§ Excerpted text

═══

Statement of Authorities

Available Authorities

SSHRC manages total authorities of $689 million, $332.4 million of which corresponds to the tri-agency Indirect Costs Program on behalf of the other two federal research granting agencies, the Natural Sciences and Engineering Research Council of Canada (NSERC) and the Canadian Institutes of Health Research (CIHR).

As of June 30, 2012, SSHRC’s total available authorities for 2012-13 amount to $689 million. The changes in available authorities are the result of previous federal budget announcements that impact both the operating authorities (vote 90), and the grants and scholarships program authorities (vote 95) in the current fiscal year. To date, for 2012-13, these changes resulted in an increase in total authorities of $11.1 million (1.6%) over the prior year, of which $10.7 million (96% of the total changes) represented an increase in SSHRC’s grants and scholarships programs.

═══

§ Supplied information

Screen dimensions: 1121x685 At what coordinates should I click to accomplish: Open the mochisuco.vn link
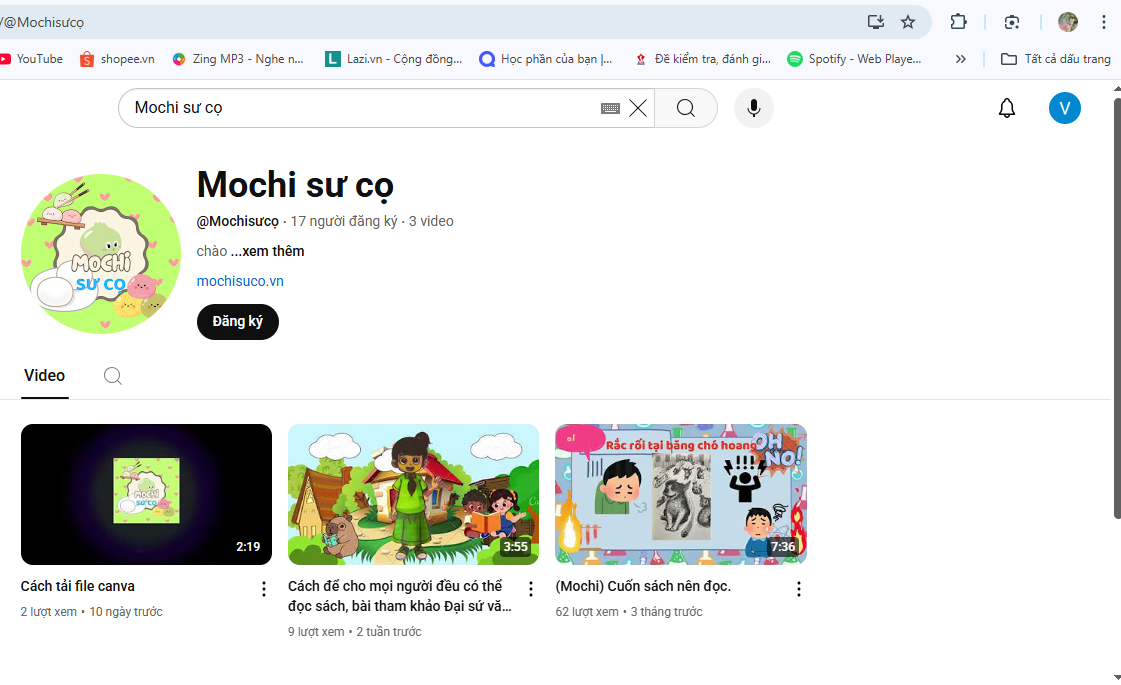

═══

§ Work to be completed
Reproduce the statement of authorities at the top of the page word for word, in full.

§ Full solution
Statement of Authorities

Available Authorities

SSHRC manages total authorities of $689 million, $332.4 million of which corresponds to the tri-agency Indirect Costs Program on behalf of the other two federal research granting agencies, the Natural Sciences and Engineering Research Council of Canada (NSERC) and the Canadian Institutes of Health Research (CIHR).

As of June 30, 2012, SSHRC’s total available authorities for 2012-13 amount to $689 million. The changes in available authorities are the result of previous federal budget announcements that impact both the operating authorities (vote 90), and the grants and scholarships program authorities (vote 95) in the current fiscal year. To date, for 2012-13, these changes resulted in an increase in total authorities of $11.1 million (1.6%) over the prior year, of which $10.7 million (96% of the total changes) represented an increase in SSHRC’s grants and scholarships programs.